Thank goodness, for my mother’s sake, she was a child of perfection. Not only did she not get out of bed in the middle of the night, when she woke up she didn’t cry. Mom recently told me (after saying her notorious precursor to every statement: “now don’t tell…” Laura this, but when she was a baby, I was really scared that maybe she was a little slow or something. I was so used to having Travis constantly into everything and you constantly sick and in need of attention, I had no idea that there were children who were just happy. I discussed this with Laura, the next time I talked to her. The conversation went something like this, “Har, har, har… when you were a baby, mom thought you were retarded.”… My siblings and I tend to be a little juvenile. Laura said something like, “Not as retarded as she thought you were.” And the conversation just deteriorated from there. It always does. Don’t judge us, we’ve had a hard life. What harm could it possibly do to be immature now?

2 Comments:

At 7:27 PM, Blogger Bob Souvorin said...

Hi, MFI.
I came across your blog this evening, and enjoyed it very much – maybe because your clever preparatory statements regarding how poorly you write, your ADD preventing follow-up and a general sense of paranoia. You tricked me.
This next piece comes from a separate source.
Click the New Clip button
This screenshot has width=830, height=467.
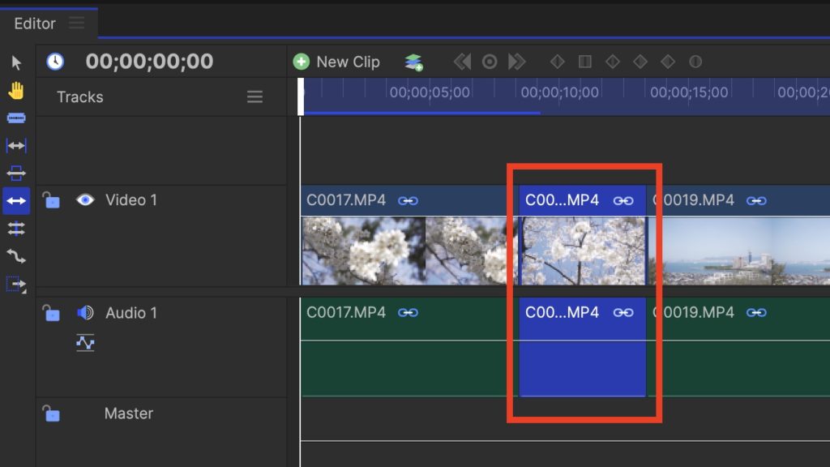pos(336,62)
Ma’m, you not only do know how to write, and you do it pretty well. Of course your theme song about early accomplishments (or lack thereof) and school problems is my own childhood, chapter and verse. From the third grade on, it was: “Bobby is such a bright boy, but he just doesn’t make the effort” on every report card through high school. I grew up in a large city, with large schools, where I graduated 689 out of 719 in the class. Not your basic academic success story. I was (and am) ADD as they come, and three of my four sons are similarly blessed.
I am especially intrigued by your interest in art, because it is art and the implications of creativity that have intrigued me for most of my life. If you are interested, visit my blog,
ArtQuest1.blogspot.com/ and if it speaks to you, I would enjoy hearing tour reactions. For clarity sake, if you do decide to read, it is pretty important to start at the bottom of the page, as it build to a conclusion not yet achieved. If you are interested in responding, you can add a comment to your blog, add a comment to my blog, or you can e-mail me directly – e-mail is on my profile.
Bob

 
At 11:04 AM, Blogger MissFixIt said...

Thanks, Bob! I appreciate your comment so much. (It may be my first blog comment by someone I don't know...) I'll definatly read your blog. As far as creativity, I've always been considered as "the creative one" in the family, but what in the heck to do with it? It doesn't seem to do me much good when I can't finish a darn thing I start. LOL.